[A run of records]
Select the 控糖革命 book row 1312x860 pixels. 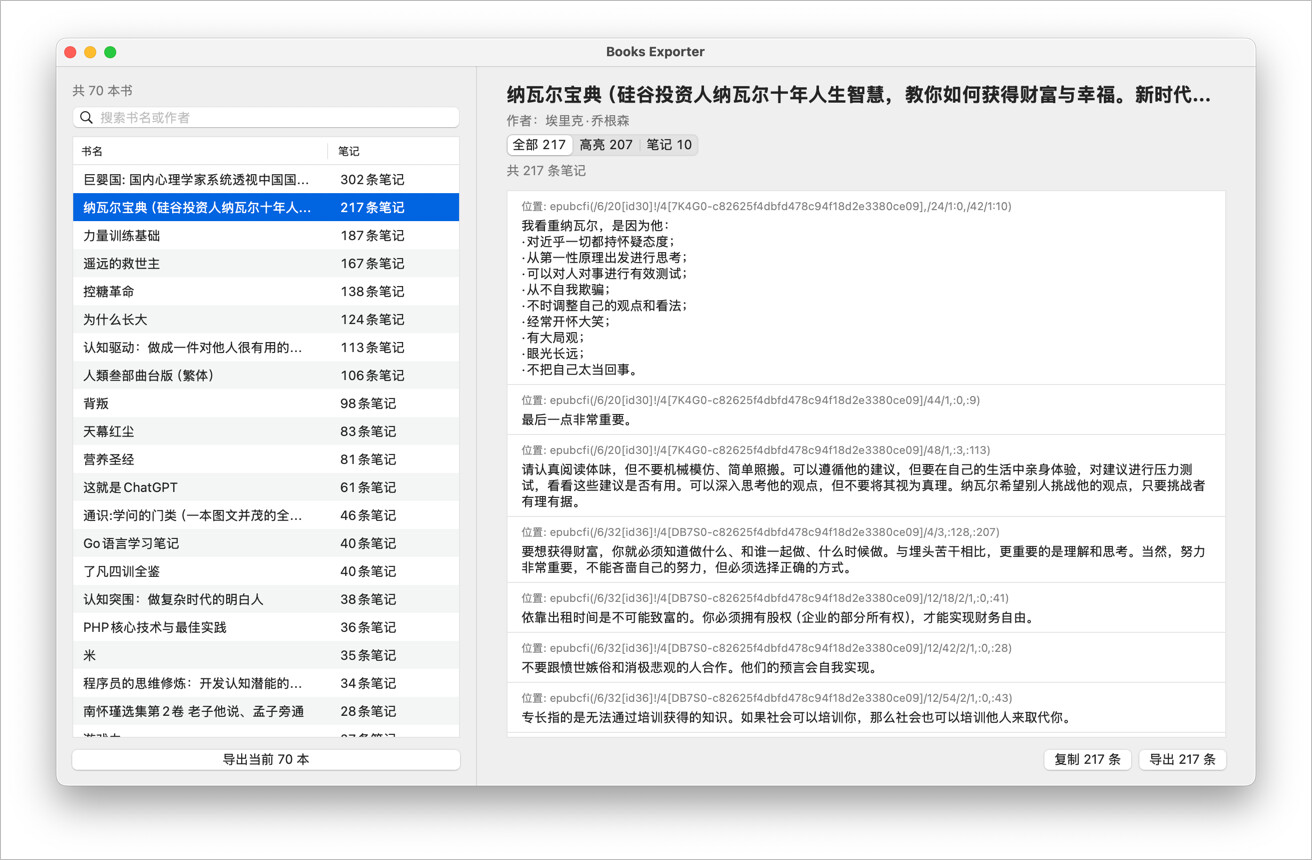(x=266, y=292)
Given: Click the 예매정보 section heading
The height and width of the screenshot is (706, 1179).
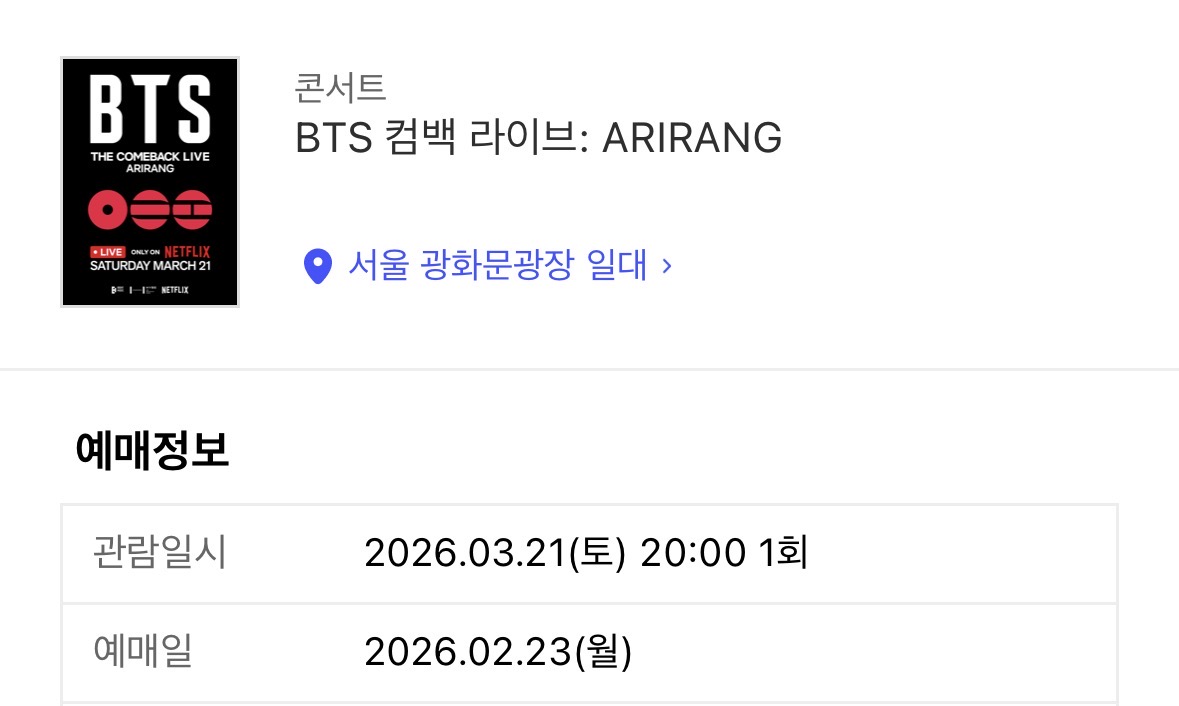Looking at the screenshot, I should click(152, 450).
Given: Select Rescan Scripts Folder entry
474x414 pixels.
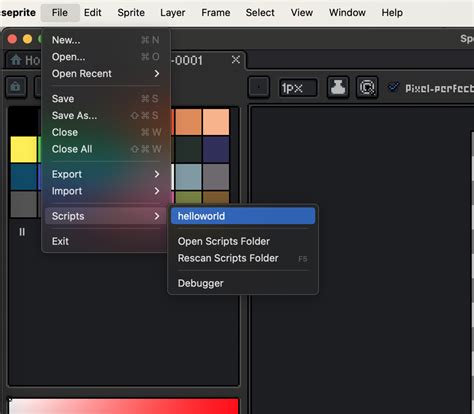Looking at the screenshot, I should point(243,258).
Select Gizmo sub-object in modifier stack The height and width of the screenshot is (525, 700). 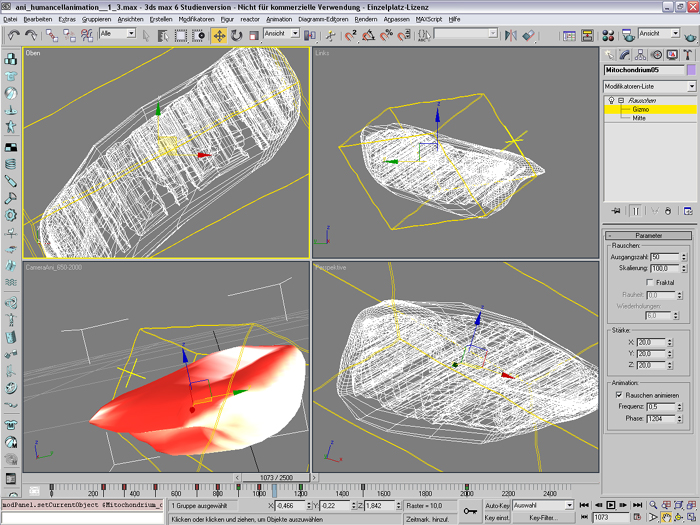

### GIVEN INSTRUCTION
Rewrite the stretch from the line containing "Given: Select Rescan Scripts Folder entry" through the end of the data, replacing "Select" with "Choose" and leaving everything else unchanged. Leave the pictures out of your answer.

### COMPLETED EXERCISE
Given: Choose Rescan Scripts Folder entry
474x414 pixels.
Looking at the screenshot, I should point(243,258).
Choose Gizmo sub-object in modifier stack The height and width of the screenshot is (525, 700). 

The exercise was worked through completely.